This is a continuation of the exercises in "Machine learning - a probabilistic perspective" by Kevin Murphy. Chapter 4 is on "Gaussian Models". Let's get started!

4.1 Uncorrelated does not imply independent

Let $$X \sim U(-1,1)$$ and $$Y = X^2$$. Clearly Y is dependent on X, show $$\rho(X,Y)=0$$.

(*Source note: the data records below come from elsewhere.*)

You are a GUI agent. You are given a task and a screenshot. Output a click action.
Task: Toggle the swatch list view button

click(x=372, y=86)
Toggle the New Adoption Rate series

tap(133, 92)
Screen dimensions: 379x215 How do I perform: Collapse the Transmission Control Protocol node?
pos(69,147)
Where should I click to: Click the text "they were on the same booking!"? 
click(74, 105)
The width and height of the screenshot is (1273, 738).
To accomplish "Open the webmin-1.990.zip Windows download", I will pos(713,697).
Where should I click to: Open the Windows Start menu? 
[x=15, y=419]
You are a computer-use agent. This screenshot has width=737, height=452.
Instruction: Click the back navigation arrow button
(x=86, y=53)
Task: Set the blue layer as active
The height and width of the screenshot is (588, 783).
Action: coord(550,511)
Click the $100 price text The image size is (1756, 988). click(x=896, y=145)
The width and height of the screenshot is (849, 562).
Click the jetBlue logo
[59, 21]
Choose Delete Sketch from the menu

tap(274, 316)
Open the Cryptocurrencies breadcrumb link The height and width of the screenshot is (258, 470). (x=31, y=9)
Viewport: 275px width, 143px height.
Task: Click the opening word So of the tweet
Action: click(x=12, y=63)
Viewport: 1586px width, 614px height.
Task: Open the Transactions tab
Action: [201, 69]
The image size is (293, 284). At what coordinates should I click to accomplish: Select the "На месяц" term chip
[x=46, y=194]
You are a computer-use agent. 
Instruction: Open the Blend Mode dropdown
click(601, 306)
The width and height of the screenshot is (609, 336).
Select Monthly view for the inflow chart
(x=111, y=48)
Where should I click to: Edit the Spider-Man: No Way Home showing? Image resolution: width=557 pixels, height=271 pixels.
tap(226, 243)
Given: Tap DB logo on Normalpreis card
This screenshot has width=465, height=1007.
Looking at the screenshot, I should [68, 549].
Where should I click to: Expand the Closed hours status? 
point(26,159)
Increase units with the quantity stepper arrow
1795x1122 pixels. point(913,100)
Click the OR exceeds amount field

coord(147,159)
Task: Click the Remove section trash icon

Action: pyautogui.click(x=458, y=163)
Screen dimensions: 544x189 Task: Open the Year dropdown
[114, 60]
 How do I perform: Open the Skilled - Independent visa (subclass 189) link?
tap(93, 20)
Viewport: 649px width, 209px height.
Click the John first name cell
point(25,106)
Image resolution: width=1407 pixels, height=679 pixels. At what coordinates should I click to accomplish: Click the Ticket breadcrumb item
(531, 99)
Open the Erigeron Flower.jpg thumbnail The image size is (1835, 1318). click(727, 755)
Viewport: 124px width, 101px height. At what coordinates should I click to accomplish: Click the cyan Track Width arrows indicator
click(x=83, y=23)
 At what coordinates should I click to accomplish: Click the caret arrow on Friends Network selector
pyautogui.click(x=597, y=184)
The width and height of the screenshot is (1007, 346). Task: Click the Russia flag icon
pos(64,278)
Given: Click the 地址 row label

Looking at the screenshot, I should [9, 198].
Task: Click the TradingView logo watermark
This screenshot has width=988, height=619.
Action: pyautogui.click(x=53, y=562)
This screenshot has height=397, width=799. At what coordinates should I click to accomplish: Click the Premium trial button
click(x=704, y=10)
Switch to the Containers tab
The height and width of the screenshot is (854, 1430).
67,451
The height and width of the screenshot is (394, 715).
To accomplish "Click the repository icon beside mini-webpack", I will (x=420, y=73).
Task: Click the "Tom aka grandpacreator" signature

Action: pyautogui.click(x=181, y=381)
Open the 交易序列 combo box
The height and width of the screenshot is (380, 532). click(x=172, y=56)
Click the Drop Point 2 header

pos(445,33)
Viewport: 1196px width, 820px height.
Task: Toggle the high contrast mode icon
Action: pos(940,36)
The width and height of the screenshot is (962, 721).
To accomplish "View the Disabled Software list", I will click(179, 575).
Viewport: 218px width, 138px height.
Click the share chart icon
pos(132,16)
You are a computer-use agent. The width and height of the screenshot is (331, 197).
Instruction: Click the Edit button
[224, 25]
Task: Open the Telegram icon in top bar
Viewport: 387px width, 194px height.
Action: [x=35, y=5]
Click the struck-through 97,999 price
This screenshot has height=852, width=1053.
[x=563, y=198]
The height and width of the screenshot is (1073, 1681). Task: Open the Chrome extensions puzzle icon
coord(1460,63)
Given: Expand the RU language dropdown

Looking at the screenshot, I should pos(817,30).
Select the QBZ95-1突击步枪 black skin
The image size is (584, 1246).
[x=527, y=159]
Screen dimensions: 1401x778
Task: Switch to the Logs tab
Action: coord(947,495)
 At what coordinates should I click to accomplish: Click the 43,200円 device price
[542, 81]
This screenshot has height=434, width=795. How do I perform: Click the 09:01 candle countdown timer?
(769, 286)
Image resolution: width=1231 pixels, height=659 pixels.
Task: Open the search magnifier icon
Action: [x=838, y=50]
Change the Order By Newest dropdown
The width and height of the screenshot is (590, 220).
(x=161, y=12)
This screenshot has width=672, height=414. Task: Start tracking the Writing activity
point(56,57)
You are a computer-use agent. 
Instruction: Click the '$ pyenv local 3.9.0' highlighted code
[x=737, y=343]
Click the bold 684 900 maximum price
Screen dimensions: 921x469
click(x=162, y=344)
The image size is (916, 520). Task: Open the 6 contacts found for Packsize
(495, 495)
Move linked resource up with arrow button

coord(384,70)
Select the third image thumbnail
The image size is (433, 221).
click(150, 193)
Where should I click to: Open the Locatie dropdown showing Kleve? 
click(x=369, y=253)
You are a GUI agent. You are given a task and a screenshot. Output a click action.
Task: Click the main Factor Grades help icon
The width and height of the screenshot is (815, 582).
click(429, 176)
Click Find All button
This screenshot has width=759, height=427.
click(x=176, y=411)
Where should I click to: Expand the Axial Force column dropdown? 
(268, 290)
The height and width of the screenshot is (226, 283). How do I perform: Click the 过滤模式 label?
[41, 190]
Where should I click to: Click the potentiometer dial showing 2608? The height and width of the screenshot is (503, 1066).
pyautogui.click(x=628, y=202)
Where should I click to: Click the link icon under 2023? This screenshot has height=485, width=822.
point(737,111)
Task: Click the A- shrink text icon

$$\rho(X,Y)$$ is just a normalised version of the covariance, so we just need to show the covariance is zero, i.e.:

$$\text{Cov}(X,Y) = \mathbb{E}[XY] - \mathbb{E}[X]\mathbb{E}[Y]$$

Clearly $$\mathbb{E}[X] = 0$$ and so we just need to calculate $$\mathbb{E}[XY]$$ and show this is zero. We can write:

$$\mathbb{E}[XY] = \int_{-1}^1 dx \int_0^1 dy \ xy p(x,y)$$

Then we say $$p(x,y) = p(y|x) p(x)$$, but $$p(y|x) = \delta(y - x^2)$$, i.e. a dirac-delta function, and $$p(x)=1/2$$, i.e. just a constant. This means we can evaluate the integral over y to get:

$$\mathbb{E}[XY] = 1/2 \int_{-1}^1 x^3$$

This is the integral of an odd function and so is clearly equal to zero.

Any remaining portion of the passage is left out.